● Exercise: Render the entries, from the line containing "636x653 pixels. At" through the end of the entries, as a numbered list with blank lines omitted. Leave the pictures out of your answer.

(Entries for locating text and elements)
━━━━

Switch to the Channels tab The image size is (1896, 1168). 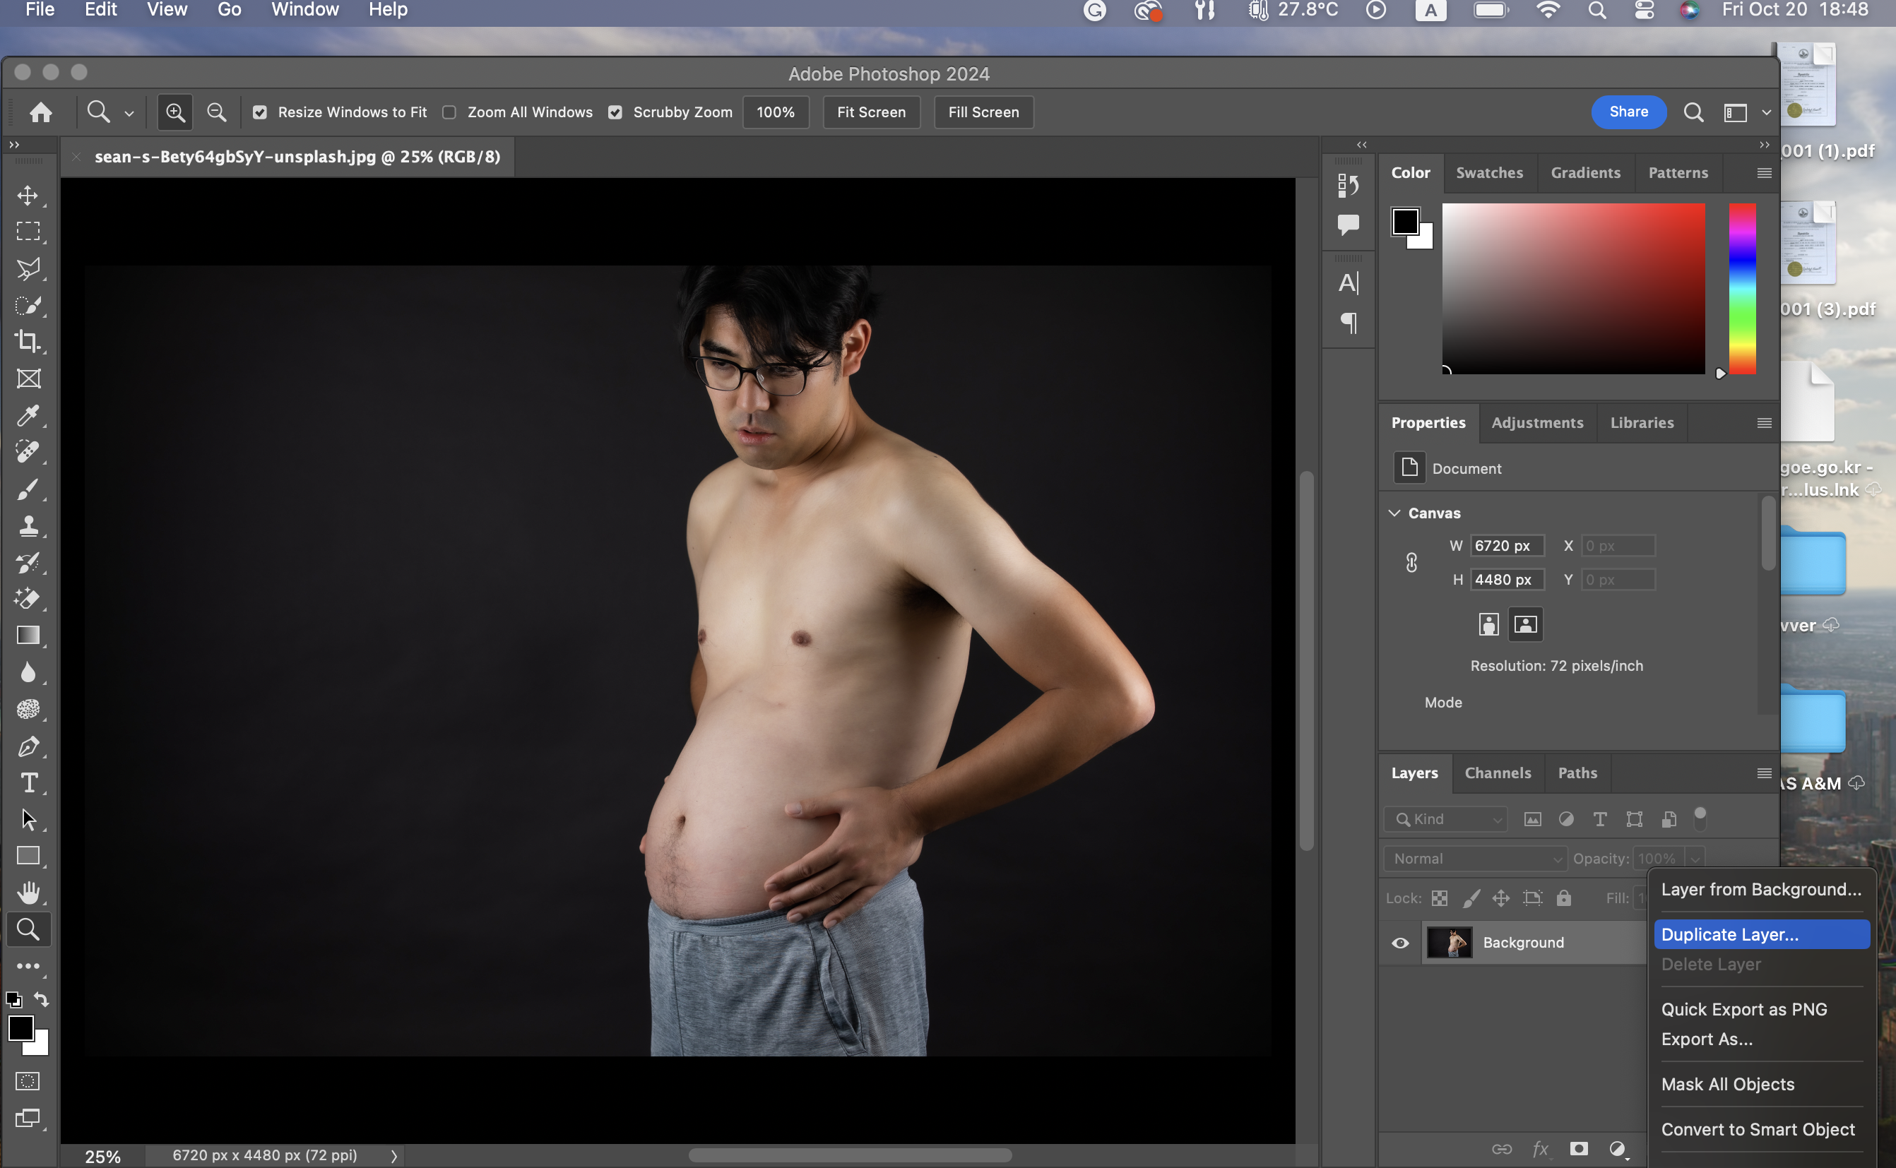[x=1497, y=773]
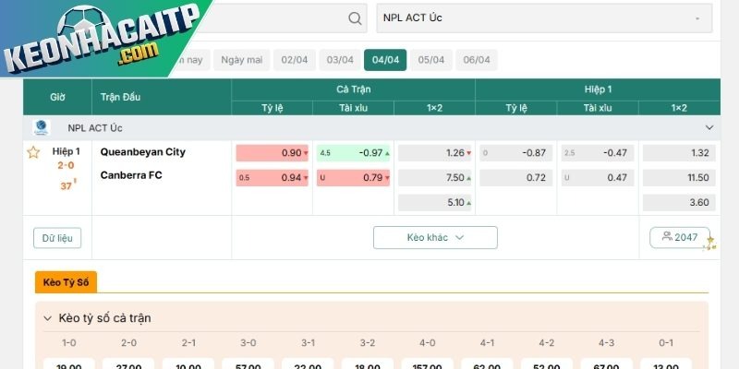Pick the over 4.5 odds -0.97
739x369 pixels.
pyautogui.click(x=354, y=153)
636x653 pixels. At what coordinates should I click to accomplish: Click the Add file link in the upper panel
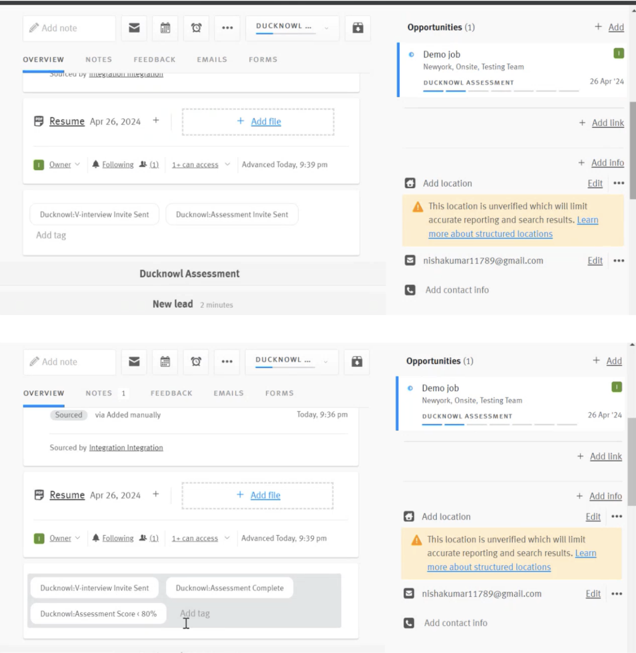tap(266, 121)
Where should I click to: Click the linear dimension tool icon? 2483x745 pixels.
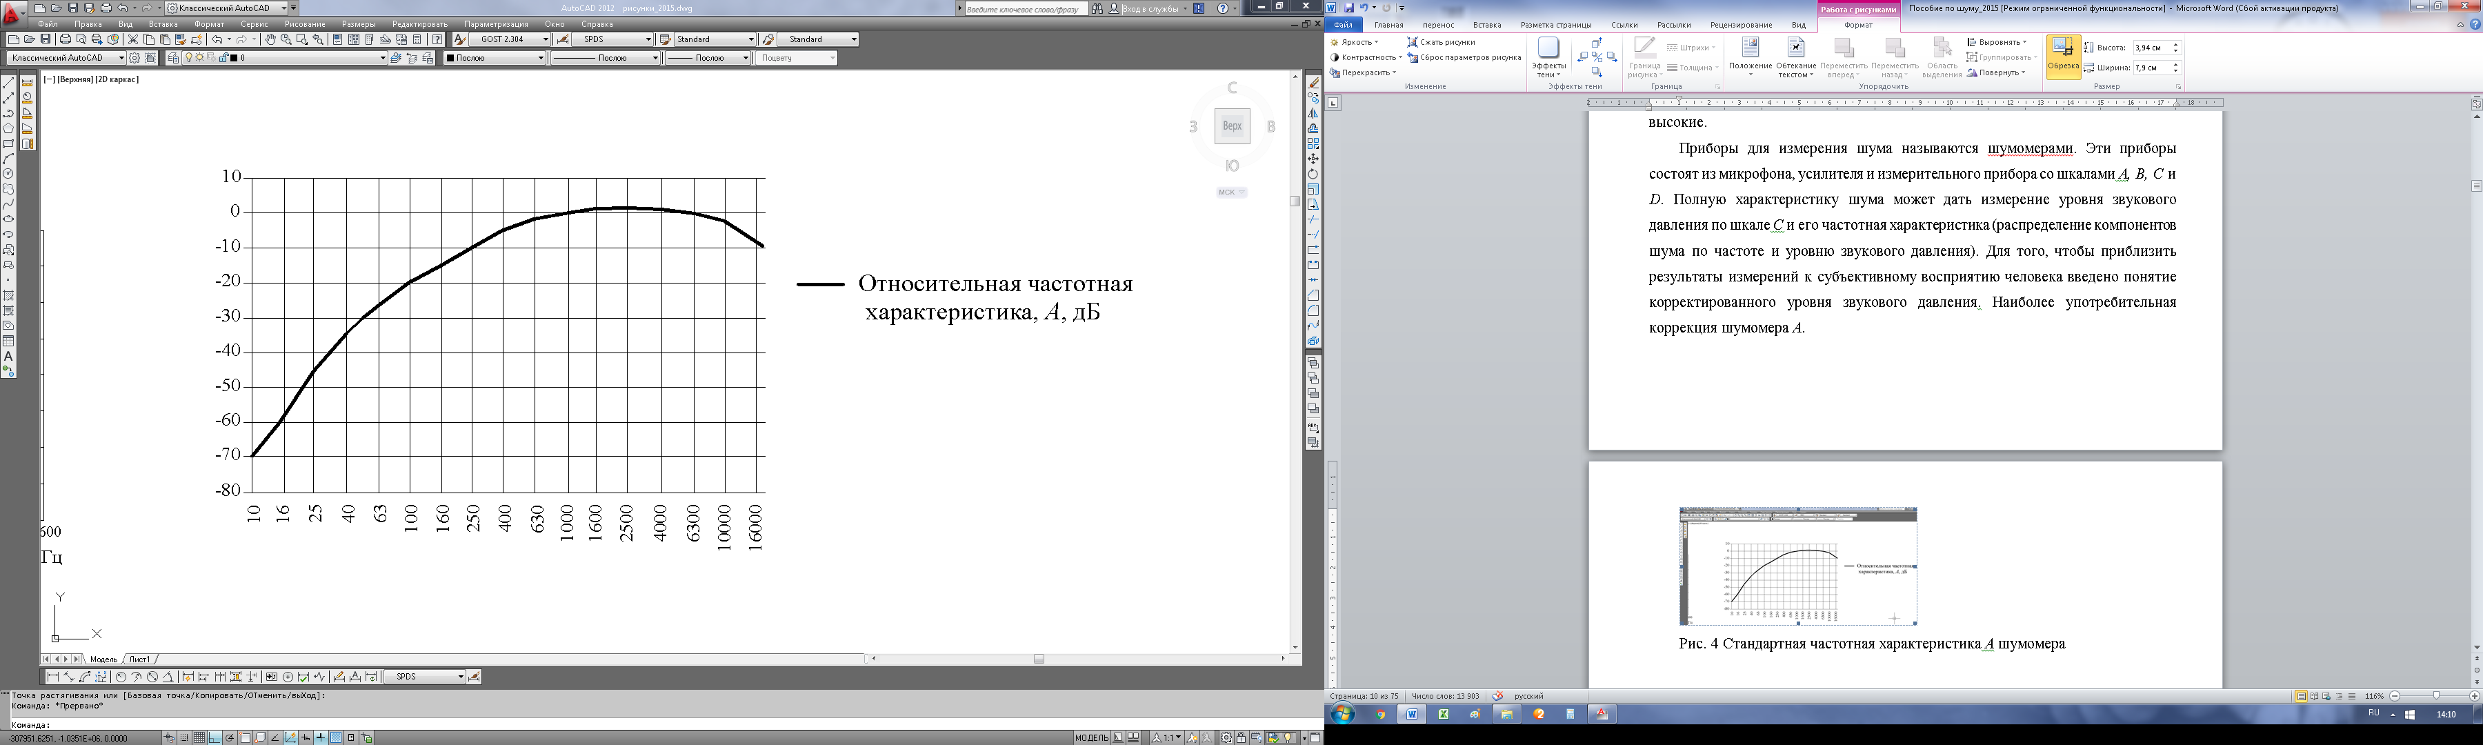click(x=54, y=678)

━━━━

● Solved exercise:
1. 636x653 pixels. At what coordinates should I click to accomplish: Click the Add file link in the upper panel
2. tap(266, 121)
3. Where should I click to: Click the linear dimension tool icon? 2483x745 pixels.
4. click(x=54, y=678)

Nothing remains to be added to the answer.